## PROMPT
Go over the records and count each line that has the string "computer". Give the number and nothing else.

## ENTRIES PROVIDED

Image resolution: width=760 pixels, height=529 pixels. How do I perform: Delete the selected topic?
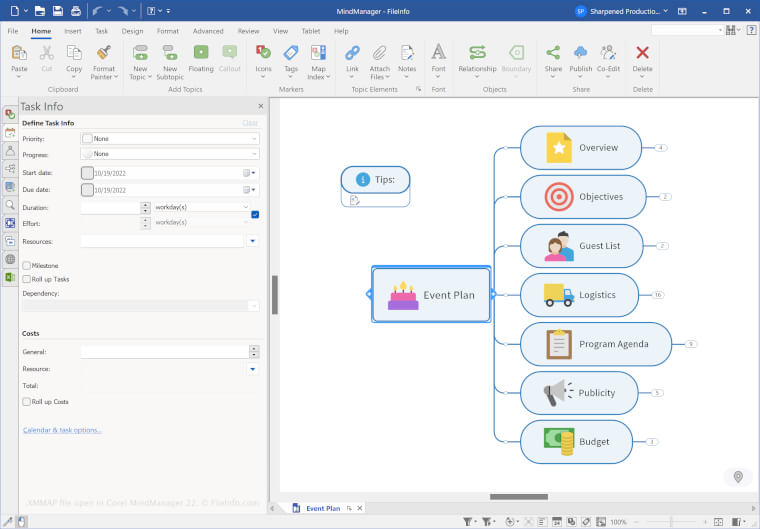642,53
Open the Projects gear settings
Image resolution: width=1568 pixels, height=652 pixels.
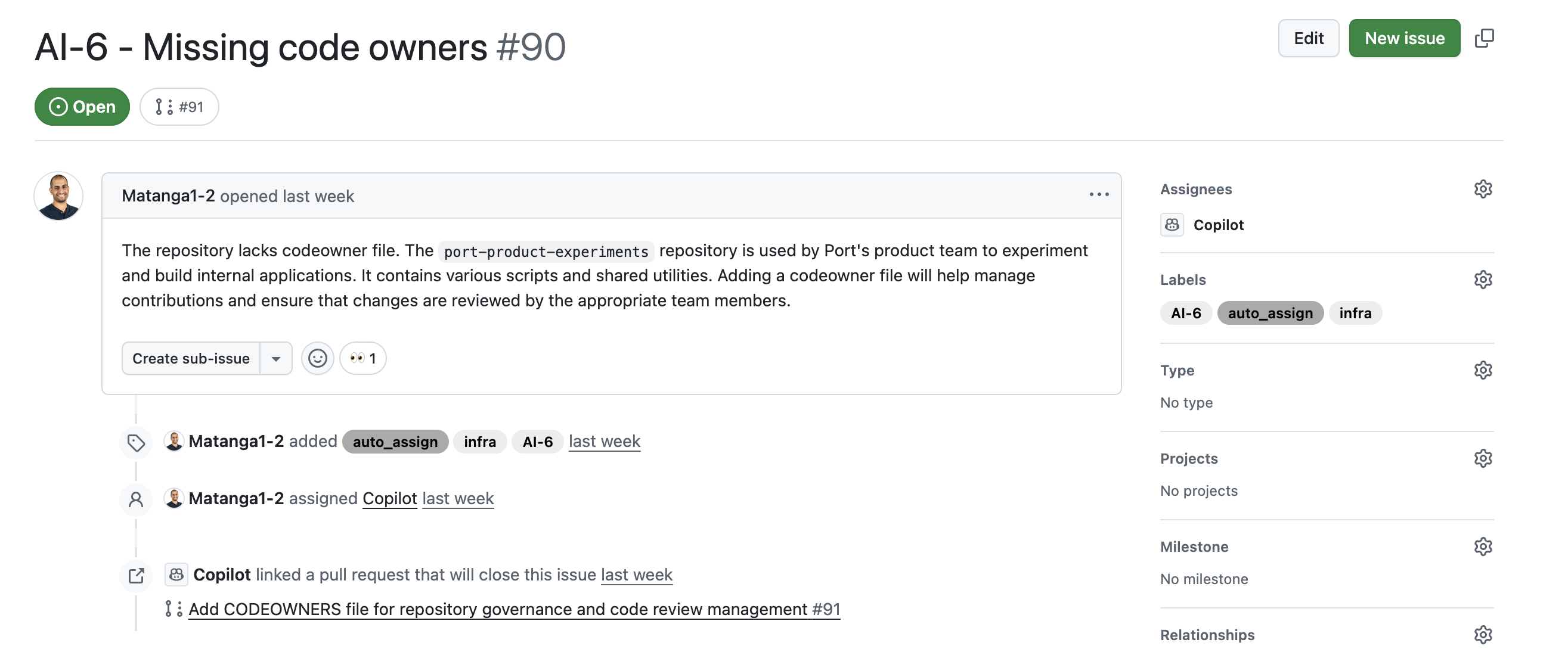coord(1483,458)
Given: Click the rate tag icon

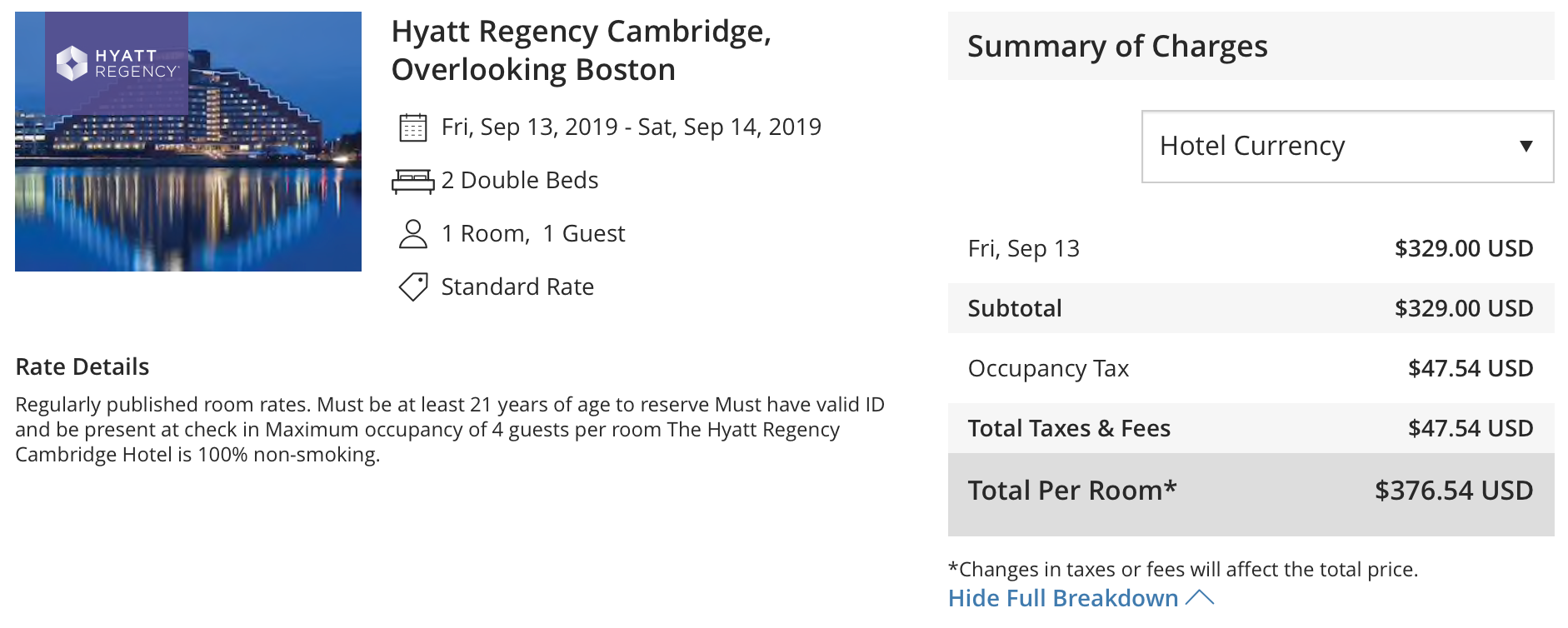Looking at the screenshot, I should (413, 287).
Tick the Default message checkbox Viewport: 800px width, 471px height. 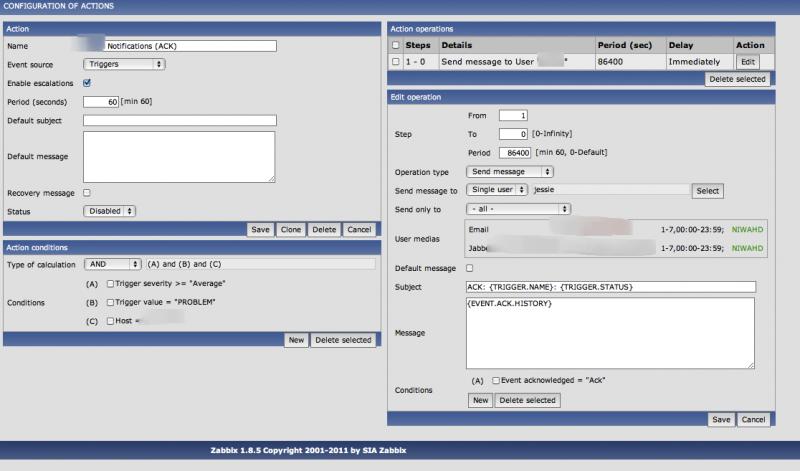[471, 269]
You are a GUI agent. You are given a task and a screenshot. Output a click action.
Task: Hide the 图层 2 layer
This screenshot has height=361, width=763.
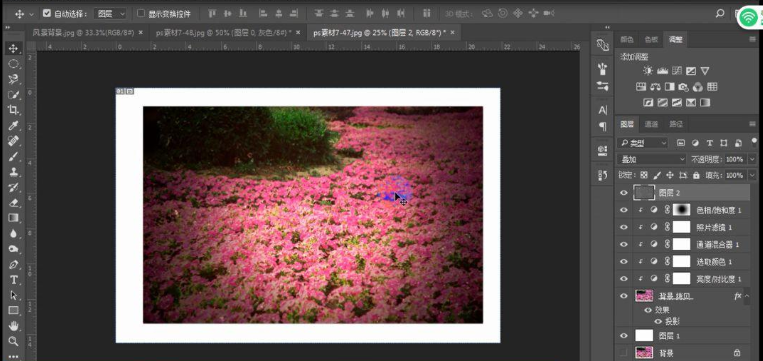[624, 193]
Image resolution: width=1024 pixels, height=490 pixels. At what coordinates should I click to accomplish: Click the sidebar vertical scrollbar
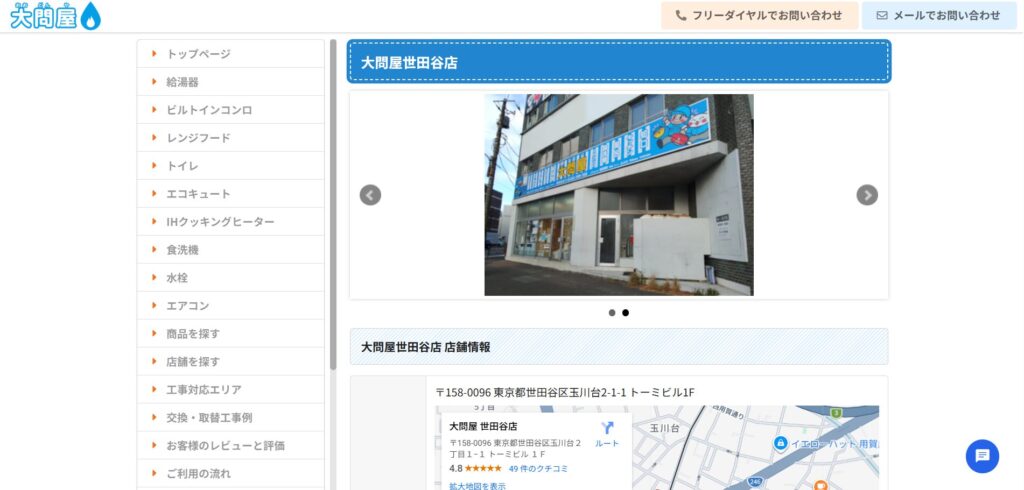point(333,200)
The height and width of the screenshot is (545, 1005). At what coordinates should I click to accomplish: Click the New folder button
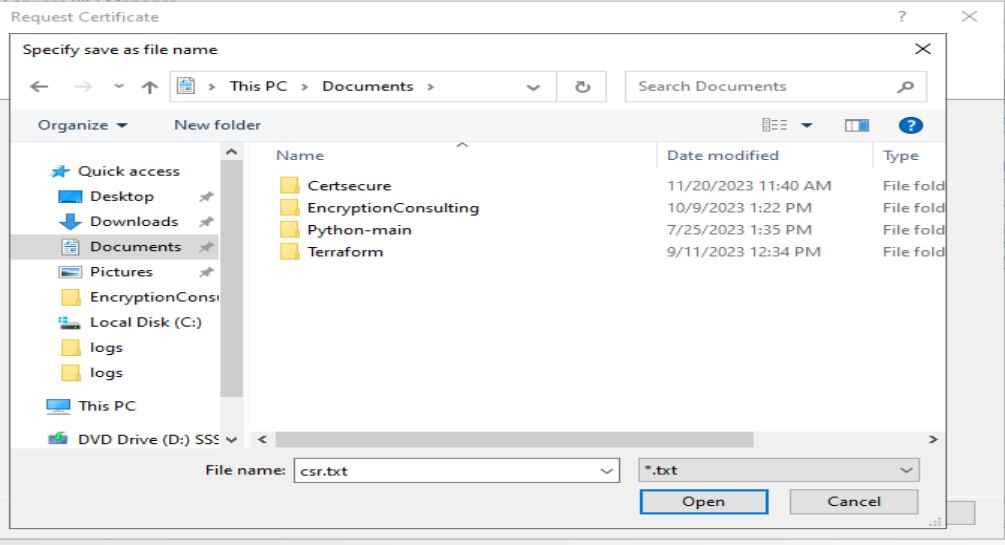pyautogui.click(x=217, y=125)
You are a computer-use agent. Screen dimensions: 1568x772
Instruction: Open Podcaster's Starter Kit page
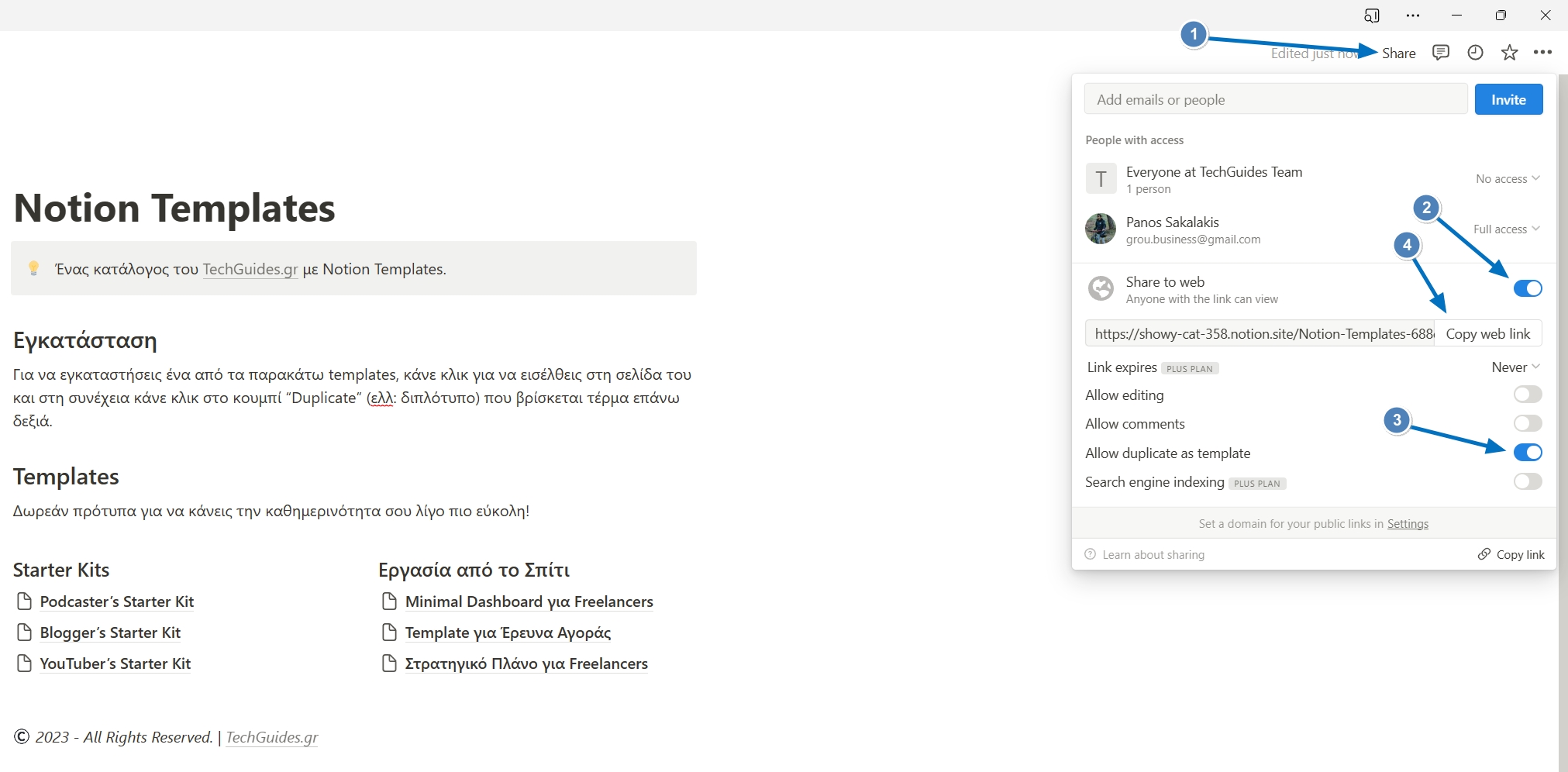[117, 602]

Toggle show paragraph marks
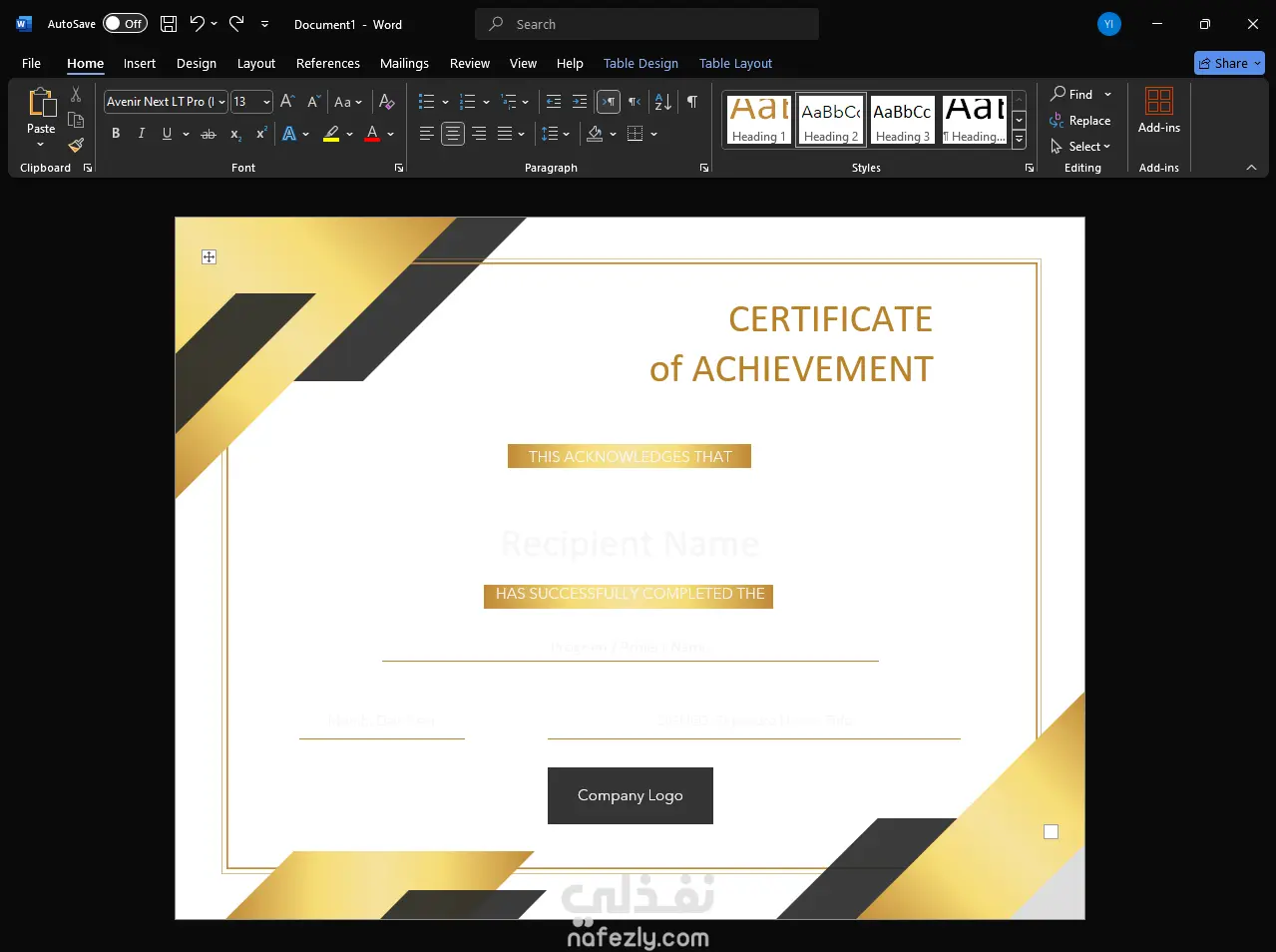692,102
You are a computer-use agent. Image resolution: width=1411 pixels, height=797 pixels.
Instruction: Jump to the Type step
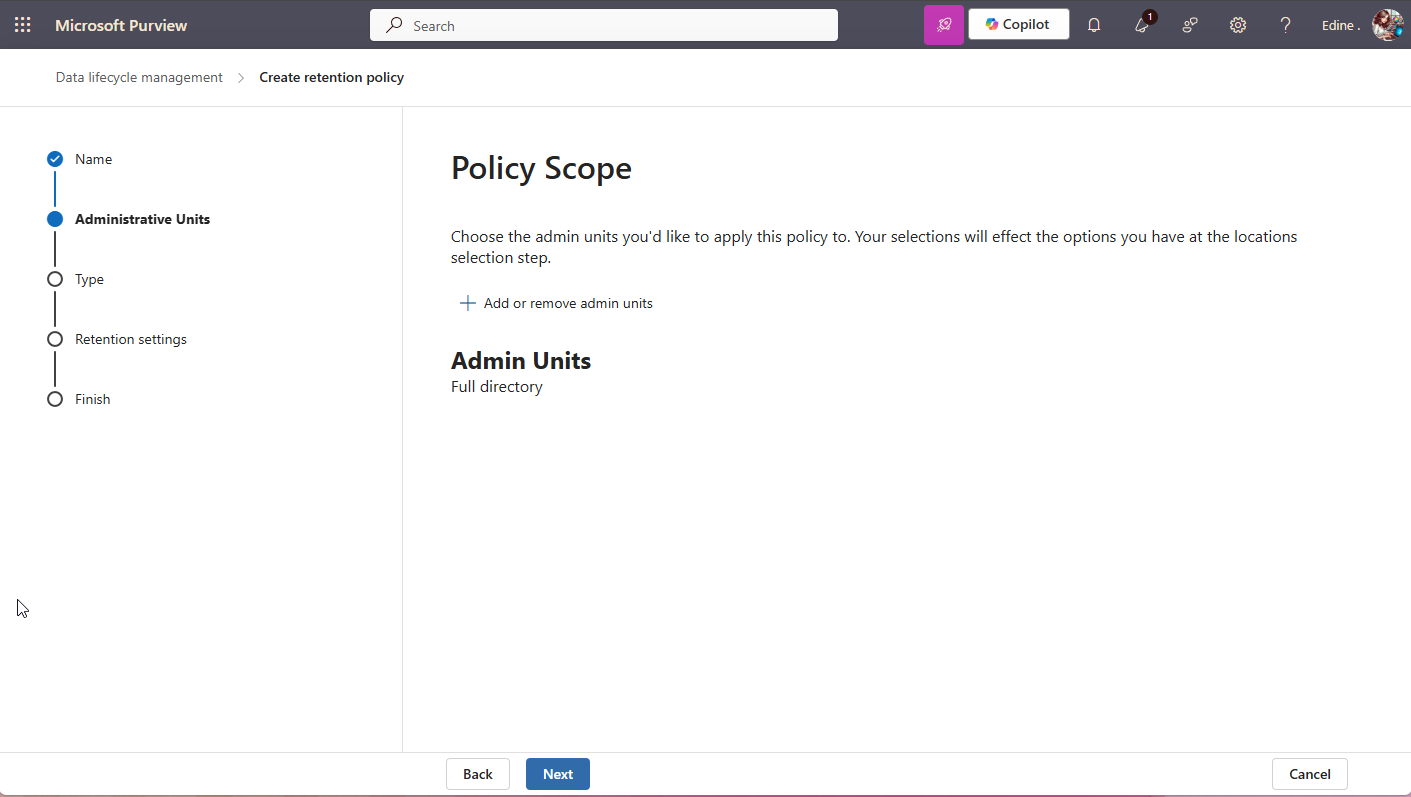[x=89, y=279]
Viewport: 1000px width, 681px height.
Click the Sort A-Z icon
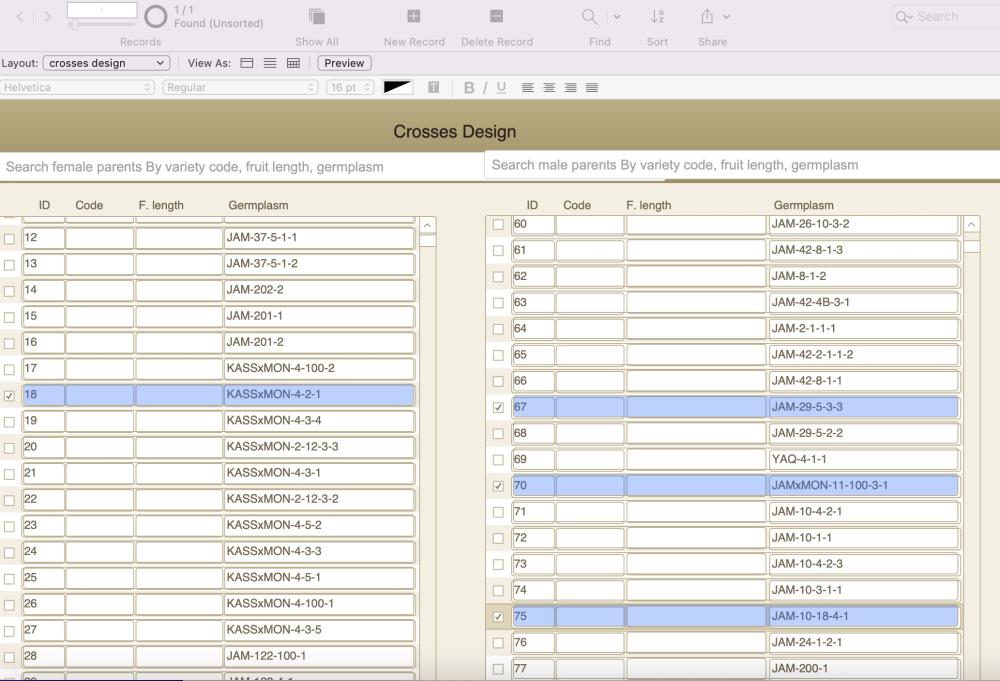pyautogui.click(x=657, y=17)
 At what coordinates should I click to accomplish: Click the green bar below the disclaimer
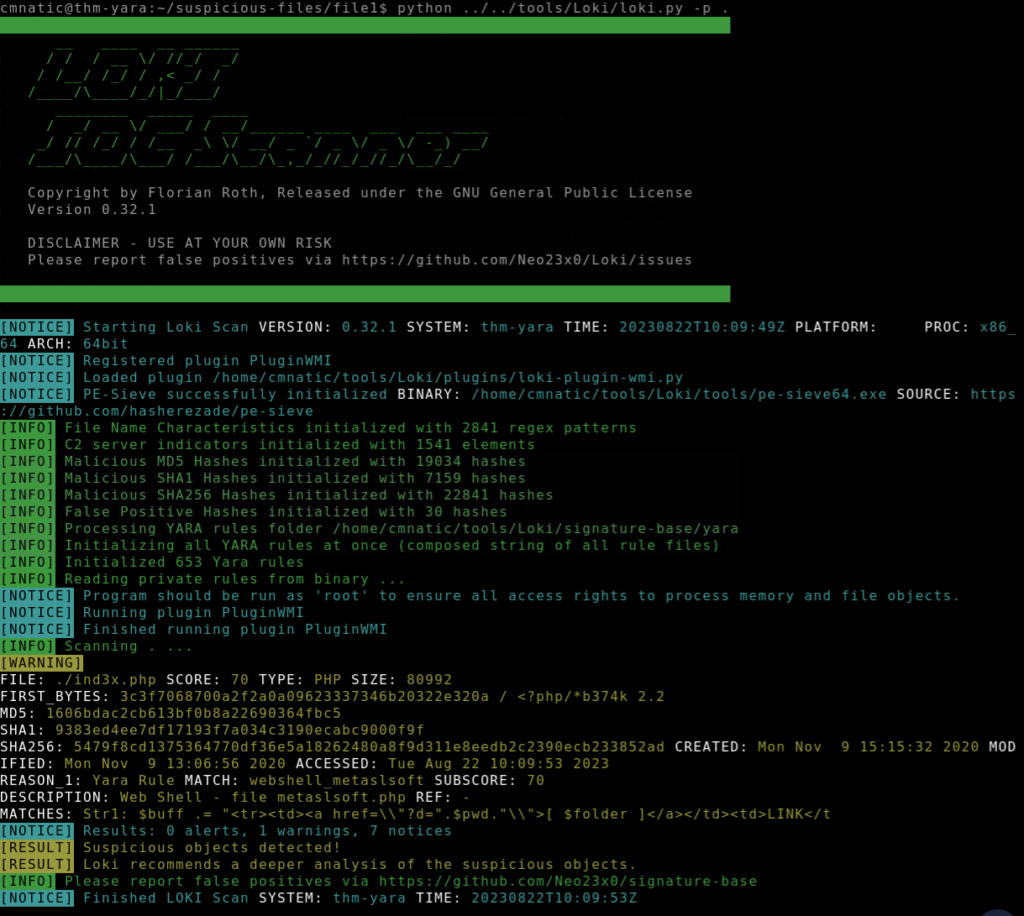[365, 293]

## EXERCISE OUTPUT
2